Come now, you’re probably saying, there’s no comparison. I’ve made my little compromises, sure, but nobody died for it. Is that really true? Jesus, Son of God, died in a few hours on one particular afternoon whose echoes have reverberated among believers and doubters alike ever since, but we, now made children of God, die no less decisively when we trade away our own God-given truth over a lifetime of little compromises. St. Basil the Great defines sin as the use of God's gifts for purposes other than those for which they were given. Most grievous, he says, is the misuse of love—God’s gifts of love, our own love for our the tasks God has given us, our love for those among whom we were planted in this world. A gifted storyteller puts the gift to use writing trash for cash. A gifted singer holds back songs that change the world for fear of criticism. A gifted parent sacrifices time for the family in favor of clean and lovely surroundings or a weekend in front of the TV or a fishing trip. Not major crimes, surely? Ah, but the serpent’s tooth poisons by small bites. And the serpent’s whisper is well disguised as “everybody does it” or “you owe it to yourself ” or “come on—don’t be a prig.”
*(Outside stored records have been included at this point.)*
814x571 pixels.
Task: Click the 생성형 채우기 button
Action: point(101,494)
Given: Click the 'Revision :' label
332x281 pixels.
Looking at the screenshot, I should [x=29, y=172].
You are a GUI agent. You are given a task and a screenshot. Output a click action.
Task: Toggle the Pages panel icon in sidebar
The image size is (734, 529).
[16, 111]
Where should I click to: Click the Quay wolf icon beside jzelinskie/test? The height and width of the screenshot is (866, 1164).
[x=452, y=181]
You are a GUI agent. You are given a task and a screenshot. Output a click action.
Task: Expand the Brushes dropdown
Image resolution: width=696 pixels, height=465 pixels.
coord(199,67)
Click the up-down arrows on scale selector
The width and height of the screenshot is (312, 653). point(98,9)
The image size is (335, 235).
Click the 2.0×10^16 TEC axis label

After a while, maybe, we forget we have options. The good news that seems to have fallen on deaf ears in the tragic Judas is laid out before us during Holy Week in all its urgency. We may well have our little stash of silver coins hidden somewhere, rewards for our betrayals of true selves, but it’s never too late to trade them in again for forgiveness, freedom, life. The loss may be painful, the prospect of change frightening, the way back long and hard. But the offer is always there.
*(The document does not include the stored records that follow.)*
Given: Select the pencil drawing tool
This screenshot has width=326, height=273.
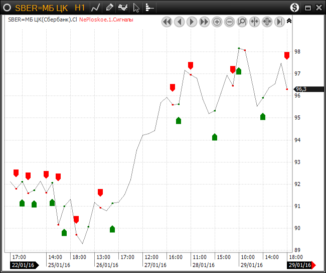Looking at the screenshot, I should pyautogui.click(x=109, y=8).
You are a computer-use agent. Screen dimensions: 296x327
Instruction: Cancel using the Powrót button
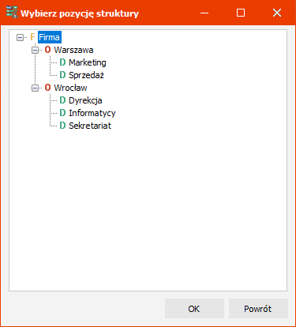[258, 309]
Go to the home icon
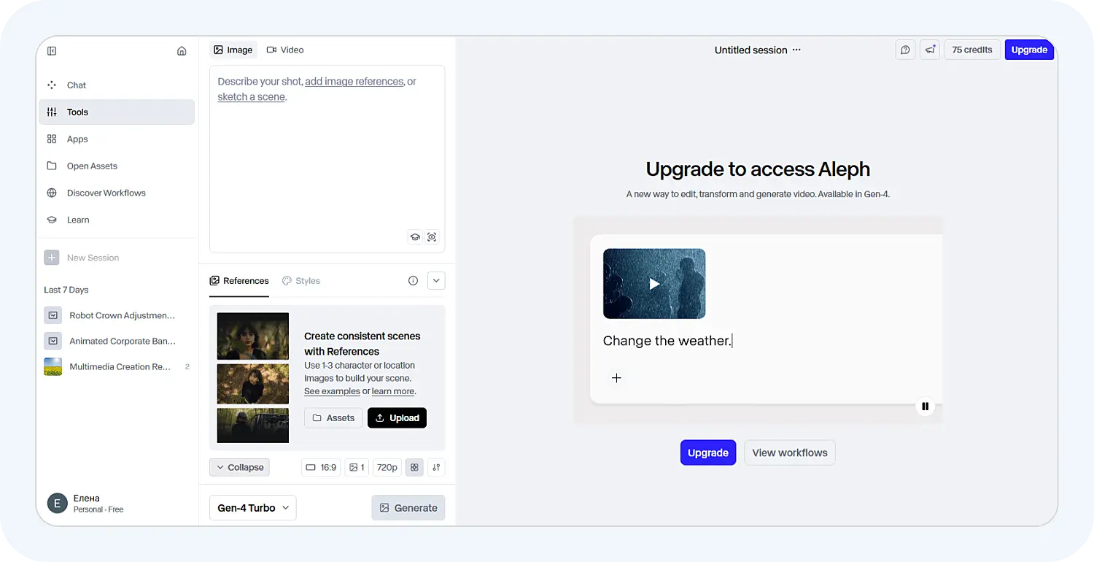 182,51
It was there for Judas. Jesus forgave Peter, who denied him, and the other disciples who abandoned him, and even the men with hammer and nails who crucified him. Surely he was just as ready to forgive Judas. Why didn’t Judas accept? Why didn’t he allow the Savior to save him from his own despair? Why did he hang himself after three years in the company of God’s mercy made flesh? I wonder if it was because he had so eroded his soul with a lifetime of betrayals that he could no longer see the outstretched hand. Having walled himself into the very small cell of his own self-interest and shame, perhaps he could no longer recognize the open door. And who knows? Maybe, in the privacy of one of those moments of anguish and mercy that go unreported by the evangelists--who had reason to think ill of Judas anyway--God's finally managed to pry open Judas' fist and fill it with something far better than thirty pieces of silver. I hope so. But what went on for Judas in his darkness remains as much a question as his motives.
If Judas is question, puzzle, thorn in the flesh of the Christian mind, he is also, like all of us, mystery. How many of us can really fathom in ourselves the depths where betrayal and grace meet? I would rather not reduce Judas to a simple explanation. I would rather allow him to remain a mirror. If I can’t see into his soul, perhaps he can let me see into mine. My prayer is for the courage to look.